Once upon a time Gabrielle "Coco" Chanel said, "We seem to forget that couture is a craft." Unlike today, when a celebrity's name is attached to a fashion line to merely increase sales, Coco Chanel took pride in her craft of design and was a master tailor who understood a woman's body. She was such a perfectionist that she would spend countless hours fitting a sleeve and not stop until the fit was flawless. "The day before the show, I am capable of changing everything if a detail bothers me, or if I have the impression that everything is already out of date!" she said in 1959.
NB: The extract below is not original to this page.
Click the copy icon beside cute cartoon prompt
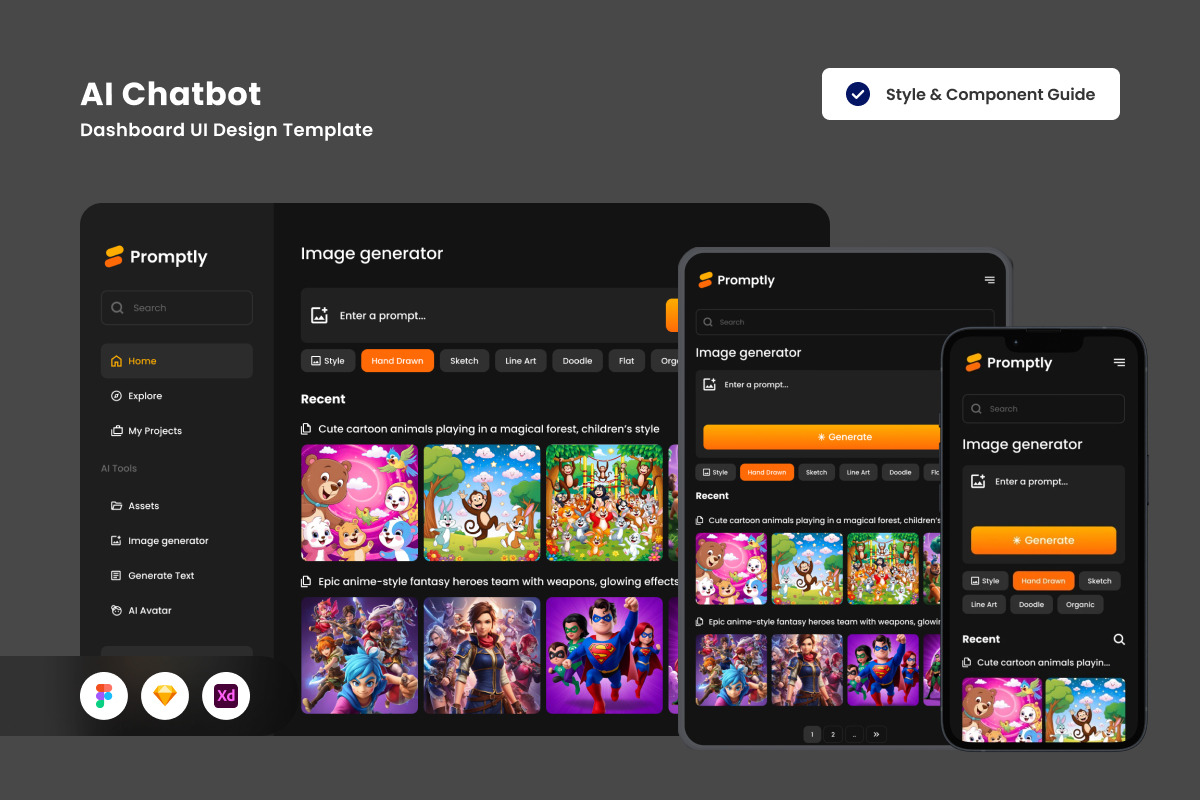 coord(307,429)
Chanel Spring 2014 Collection
Coco was always looking to the future of fashion and what would make a woman feel elegant and comfortable. Karl Lagerfeld, Chanel's creative director, has said, "Yes, the old Coco would have been shocked by a lot of things I did, but I had to do it, to keep the label in time with the times." It's a contradiction because Coco was nothing if not a modern woman. She suntanned and cut her hair short before either was popular and designed clothing that set trends for decades to come.

Another obsession of Coco's was tweed. She fell in love with the versatile fabric in the 1920s because of its suppleness and how the mix of woven colors matched the skies and landscapes of England. Lagerfeld has incorporated tweed into many collections, including the one for spring 2014. Although he claimed that he's "not interested in history," Lagerfeld still includes many of the design details that Coco made famous, such as the camellia flower, suits, and decorative buttons.
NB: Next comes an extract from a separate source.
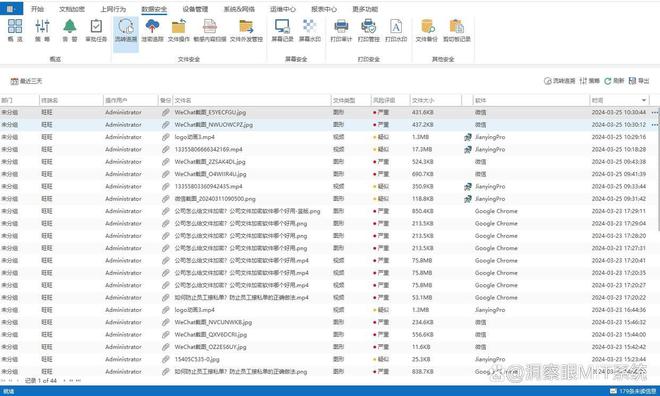Open the 最近三天 date range filter

tap(26, 81)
We often think of tweed as the fabric of choice for fall and winter coats, skirts, and suits, but Chanel's new springtime tweeds are a refreshing blend of colors and design. When describing the new collection Lagerfeld said, “This is for daily life. I wanted color, and a fraîcheur. It’s a very happy mood.”

I purchased a plaid wool boucle with pops of color that would typically be used for a coat. Instead, I used it to make a dress that works perfectly for spring. I'd like to think Coco would approve.